● **EXERCISE DESCRIPTION**
Copy the entries without a single change. Pictures should be dropped.

● **Stored items**
--- START ---
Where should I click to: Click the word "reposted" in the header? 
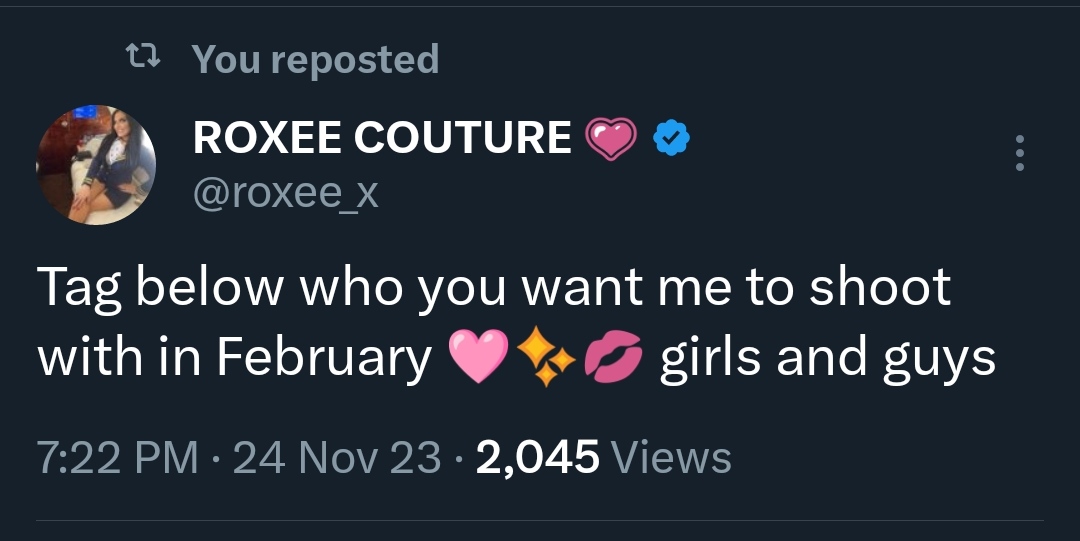pyautogui.click(x=355, y=59)
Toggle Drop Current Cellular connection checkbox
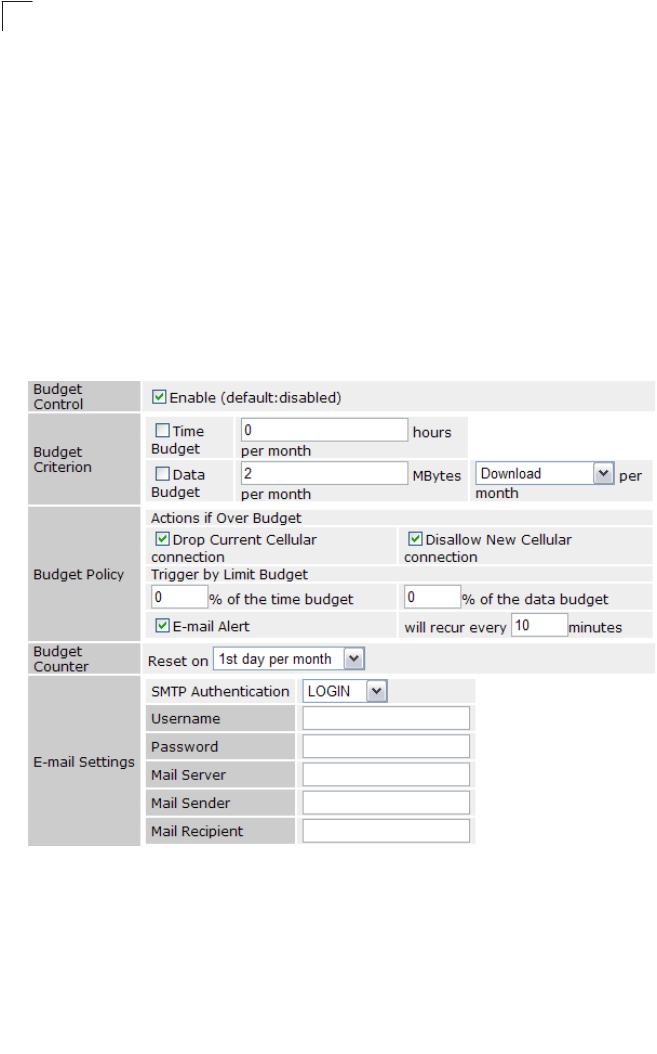 tap(163, 539)
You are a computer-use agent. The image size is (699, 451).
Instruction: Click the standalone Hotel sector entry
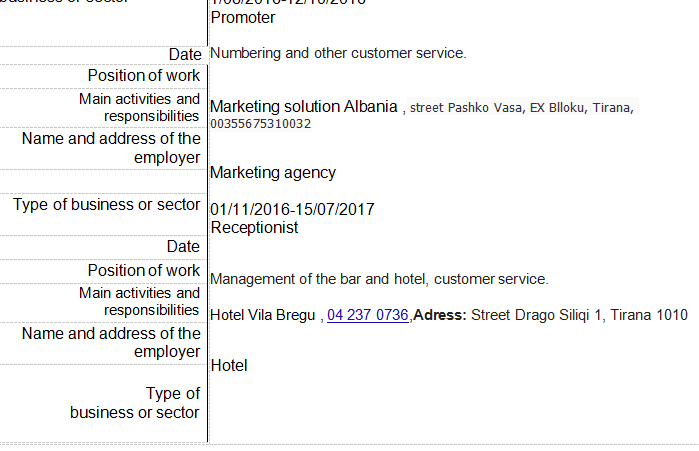pos(229,366)
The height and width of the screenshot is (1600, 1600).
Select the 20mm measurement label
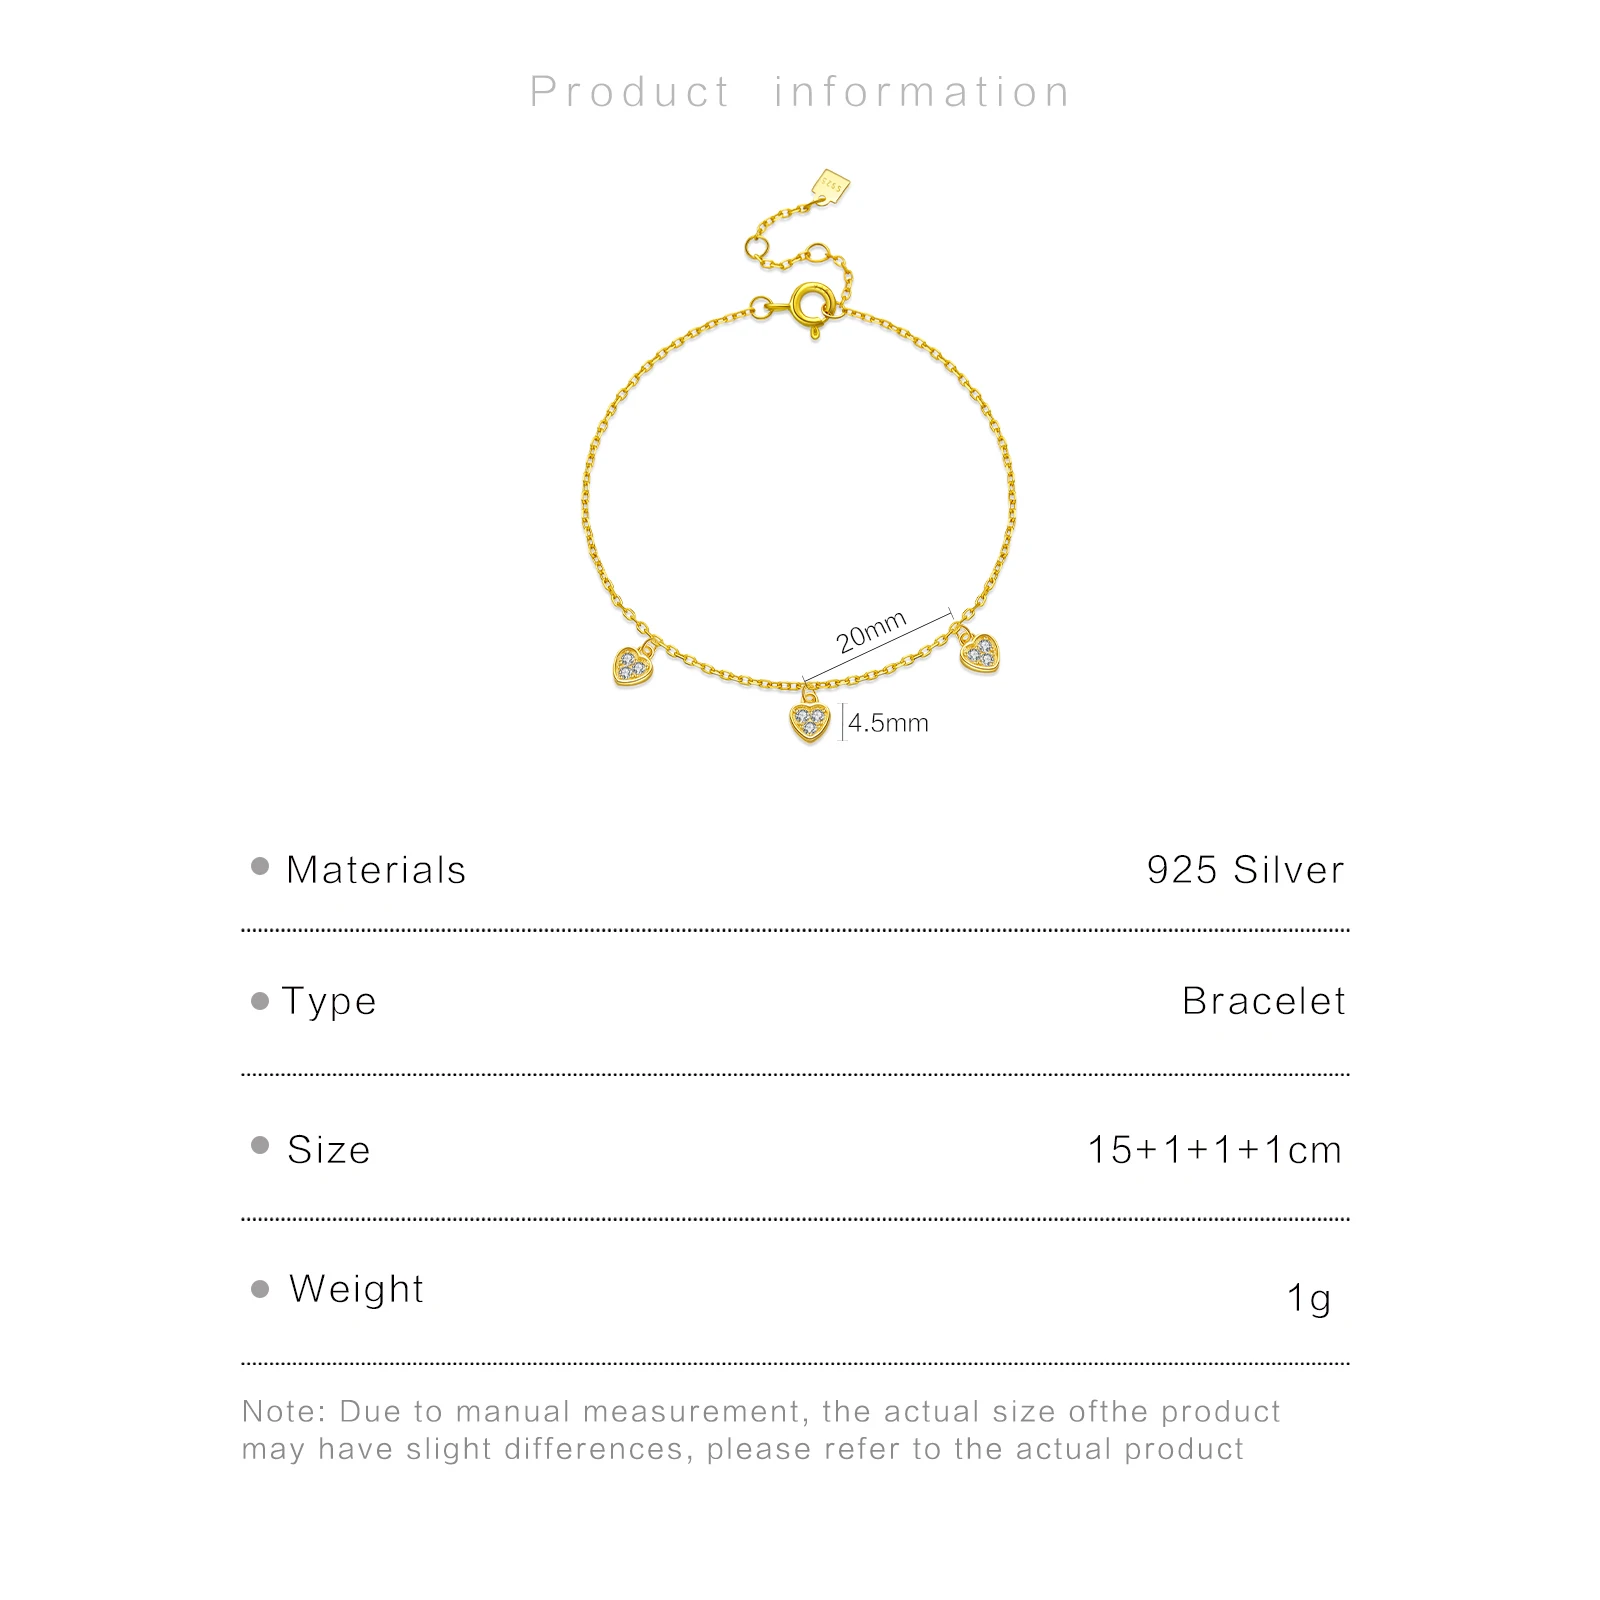[x=871, y=632]
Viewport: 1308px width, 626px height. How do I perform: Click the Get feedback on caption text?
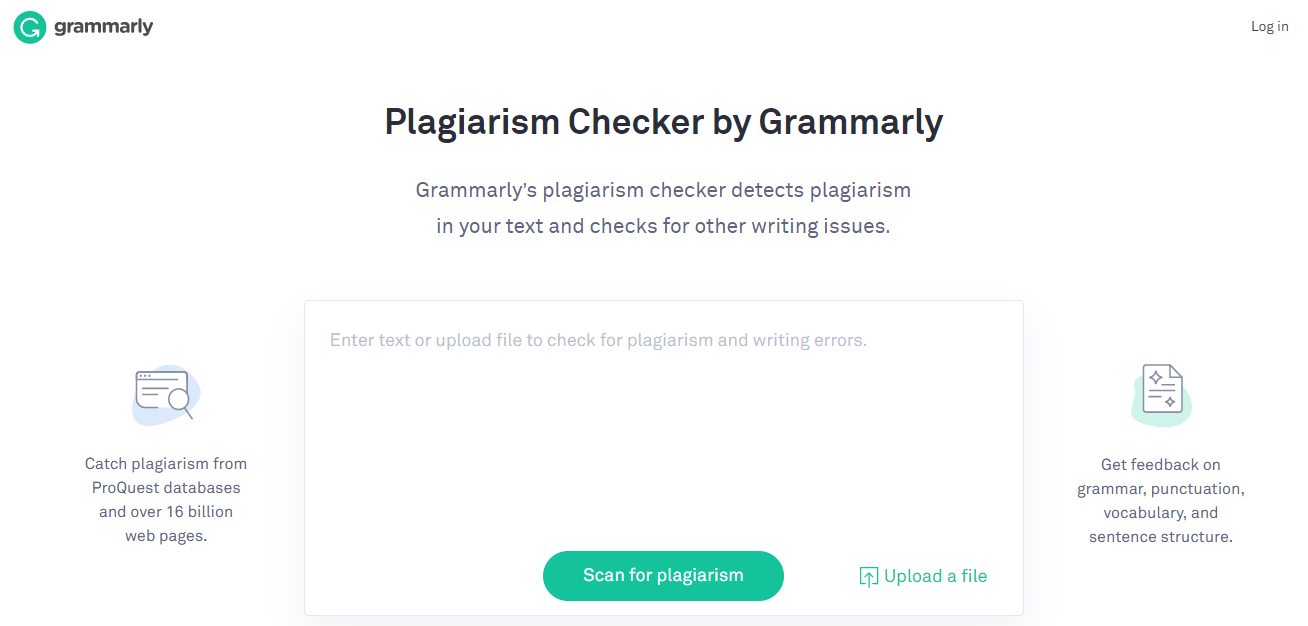(x=1161, y=465)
--- END ---
● **TASK ANSWER**
Where should I click to: Click the word "reposted" in the header? 
pyautogui.click(x=355, y=59)
Toggle Drop Current Cellular connection checkbox
 tap(163, 539)
You are a computer-use agent. The image size is (699, 451).
Instruction: Click the standalone Hotel sector entry
pos(229,366)
The height and width of the screenshot is (1600, 1600).
Select the 20mm measurement label
[x=871, y=632]
Viewport: 1308px width, 626px height. How do I perform: Click the Get feedback on caption text?
(x=1161, y=465)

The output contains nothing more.